My illness began to take its effect on me about 8 or 9 years ago. I managed to get by until around 6 years ago, when I was 43. I had been working an impossible job as a restaurant manager for 23 years and at about the same time my husband asked for a divorce. We had been married 27 years. That was it. I broke. I was hospitalized for a month, two weeks before Christmas and three weeks before my son’s wedding. Fortunately they arranged temporary release for me during Christmas and so I could attend my son’s wedding.
Always being of a dependent personality, upon discharge, I faced a new world – no one to take care of me, no job, no home and no money. I needed to figure out what I was going to do. I moved in with my parents. I stayed there for about a year and a half, with my Mom being my support and encouragement.

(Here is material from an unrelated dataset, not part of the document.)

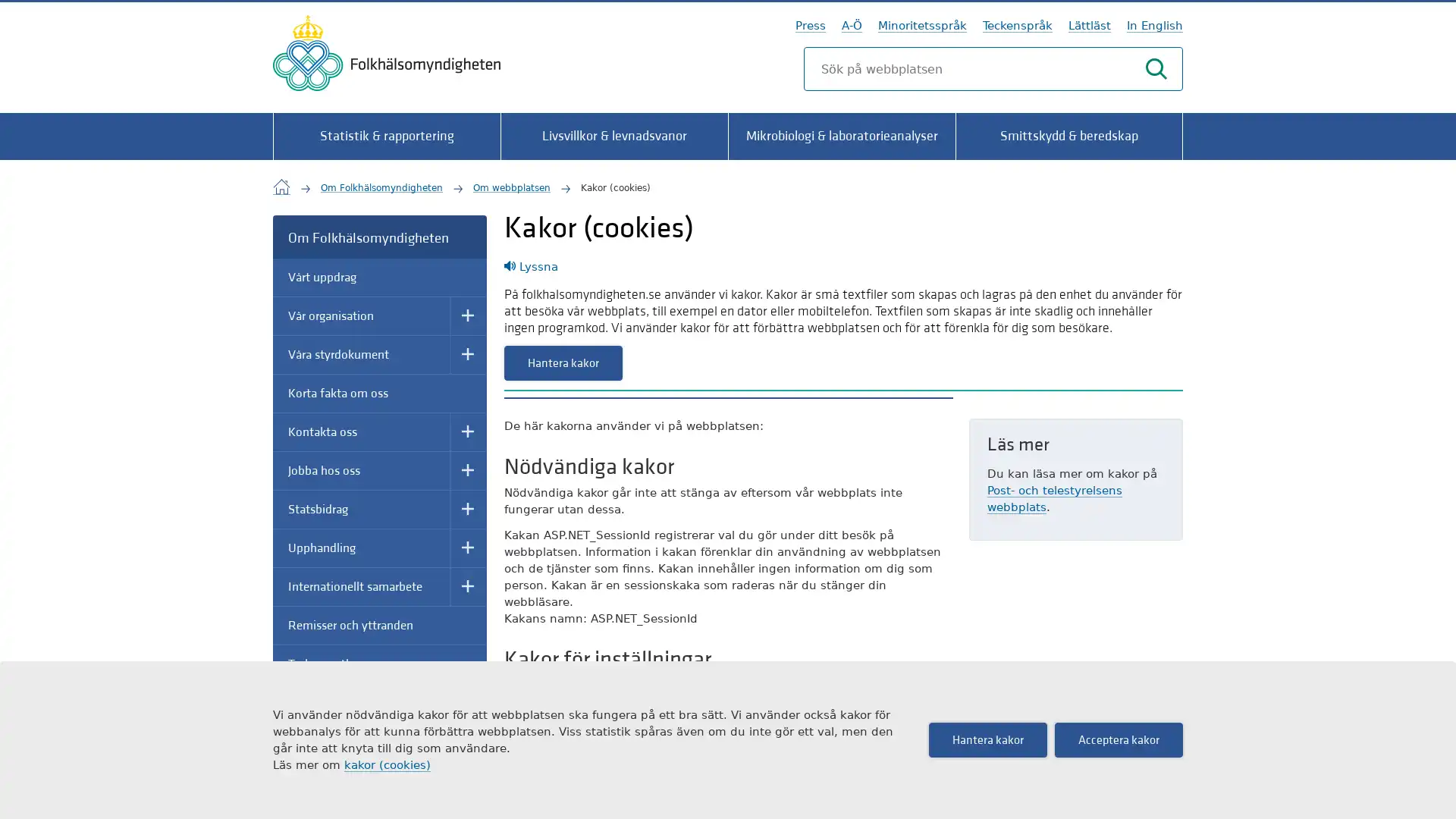 This screenshot has width=1456, height=819. Describe the element at coordinates (467, 741) in the screenshot. I see `Expandera` at that location.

The first thing I needed was a job. I applied everywhere and did some part time work substituting for the school system. I did this for several months until one day my therapist handed me a job posting for an assistant case manager position at Northern Lakes CMH. I sent in my resumé, was interviewed, and landed the job. I am now a Certified Peer Support Specialist and a WRAP (Wellness Recovery Action Plan) facilitator, helping others with mental illness in their own recovery by using my own personal experience.
The next thing I needed was a place to live and some reliable transportation. I rented an apartment and bought a new car. ALL BY MYSELF. I was finally independent.
Then I began to dream bigger and better. I wanted to buy a house. So, I did some research and started contacting people about low-income homeownership. Within a year I became a homeowner. It was a fixer upper, but through my imagination and a lot of blood, sweat and tears, it became MY home. For me, my home symbolizes that a person can achieve anything, if they don’t give up.